▶ _PROMPT_
Return each record shown below exactly, with none omitted.

#### DATA EXTRACT

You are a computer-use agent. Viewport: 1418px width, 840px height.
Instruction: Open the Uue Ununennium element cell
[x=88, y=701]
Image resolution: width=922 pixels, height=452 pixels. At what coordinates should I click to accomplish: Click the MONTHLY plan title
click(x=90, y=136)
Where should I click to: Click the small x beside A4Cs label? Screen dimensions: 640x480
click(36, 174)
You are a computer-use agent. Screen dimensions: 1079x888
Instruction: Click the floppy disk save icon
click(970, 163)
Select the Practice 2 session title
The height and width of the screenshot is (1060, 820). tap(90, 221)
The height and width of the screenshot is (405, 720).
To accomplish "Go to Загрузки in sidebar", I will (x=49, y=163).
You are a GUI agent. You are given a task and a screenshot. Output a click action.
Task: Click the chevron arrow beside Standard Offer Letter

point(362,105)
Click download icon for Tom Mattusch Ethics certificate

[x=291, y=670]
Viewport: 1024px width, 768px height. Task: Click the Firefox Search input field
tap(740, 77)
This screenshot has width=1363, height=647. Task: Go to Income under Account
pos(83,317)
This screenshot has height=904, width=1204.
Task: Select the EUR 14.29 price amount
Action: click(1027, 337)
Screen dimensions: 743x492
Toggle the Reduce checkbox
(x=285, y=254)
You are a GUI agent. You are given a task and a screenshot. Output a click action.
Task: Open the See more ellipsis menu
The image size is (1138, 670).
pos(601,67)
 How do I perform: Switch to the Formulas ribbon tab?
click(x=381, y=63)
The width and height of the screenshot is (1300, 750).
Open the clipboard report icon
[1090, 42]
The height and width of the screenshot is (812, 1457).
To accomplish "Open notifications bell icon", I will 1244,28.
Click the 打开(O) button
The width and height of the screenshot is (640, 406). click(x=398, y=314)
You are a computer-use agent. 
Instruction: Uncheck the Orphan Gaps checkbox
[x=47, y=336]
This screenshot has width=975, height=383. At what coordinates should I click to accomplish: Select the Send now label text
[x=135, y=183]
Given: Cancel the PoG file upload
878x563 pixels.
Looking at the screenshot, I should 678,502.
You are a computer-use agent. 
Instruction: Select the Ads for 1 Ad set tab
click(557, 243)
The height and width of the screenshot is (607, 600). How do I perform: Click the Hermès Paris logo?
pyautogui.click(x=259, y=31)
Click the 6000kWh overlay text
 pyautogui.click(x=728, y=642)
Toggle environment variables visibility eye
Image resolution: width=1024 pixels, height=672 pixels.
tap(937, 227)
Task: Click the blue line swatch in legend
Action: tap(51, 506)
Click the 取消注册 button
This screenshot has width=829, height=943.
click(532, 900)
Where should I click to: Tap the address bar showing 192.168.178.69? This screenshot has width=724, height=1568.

########

▶ _ANSWER BOX_
You are a computer-use agent. Viewport: 1418px width, 840px height.
Instruction: Open the Uue Ununennium element cell
[x=88, y=701]
Image resolution: width=922 pixels, height=452 pixels. At what coordinates should I click to accomplish: Click the MONTHLY plan title
click(x=90, y=136)
Where should I click to: Click the small x beside A4Cs label? Screen dimensions: 640x480
click(36, 174)
You are a computer-use agent. Screen dimensions: 1079x888
Instruction: Click the floppy disk save icon
click(970, 163)
Select the Practice 2 session title
The height and width of the screenshot is (1060, 820). tap(90, 221)
The height and width of the screenshot is (405, 720).
To accomplish "Go to Загрузки in sidebar", I will (x=49, y=163).
You are a GUI agent. You are given a task and a screenshot. Output a click action.
Task: Click the chevron arrow beside Standard Offer Letter

point(362,105)
Click download icon for Tom Mattusch Ethics certificate

[x=291, y=670]
Viewport: 1024px width, 768px height. Task: Click the Firefox Search input field
tap(740, 77)
This screenshot has width=1363, height=647. Task: Go to Income under Account
pos(83,317)
This screenshot has height=904, width=1204.
Task: Select the EUR 14.29 price amount
Action: click(1027, 337)
Screen dimensions: 743x492
Toggle the Reduce checkbox
(x=285, y=254)
You are a GUI agent. You are given a task and a screenshot. Output a click action.
Task: Open the See more ellipsis menu
The image size is (1138, 670).
pos(601,67)
 How do I perform: Switch to the Formulas ribbon tab?
click(x=381, y=63)
The width and height of the screenshot is (1300, 750).
Open the clipboard report icon
[1090, 42]
The height and width of the screenshot is (812, 1457).
To accomplish "Open notifications bell icon", I will 1244,28.
Click the 打开(O) button
The width and height of the screenshot is (640, 406). click(x=398, y=314)
You are a computer-use agent. 
Instruction: Uncheck the Orphan Gaps checkbox
[x=47, y=336]
This screenshot has width=975, height=383. At what coordinates should I click to accomplish: Select the Send now label text
[x=135, y=183]
Given: Cancel the PoG file upload
878x563 pixels.
Looking at the screenshot, I should 678,502.
You are a computer-use agent. 
Instruction: Select the Ads for 1 Ad set tab
click(557, 243)
The height and width of the screenshot is (607, 600). How do I perform: Click the Hermès Paris logo?
pyautogui.click(x=259, y=31)
Click the 6000kWh overlay text
 pyautogui.click(x=728, y=642)
Toggle environment variables visibility eye
Image resolution: width=1024 pixels, height=672 pixels.
tap(937, 227)
Task: Click the blue line swatch in legend
Action: tap(51, 506)
Click the 取消注册 button
This screenshot has width=829, height=943.
click(532, 900)
Where should I click to: Tap the address bar showing 192.168.178.69? This screenshot has width=724, height=1568.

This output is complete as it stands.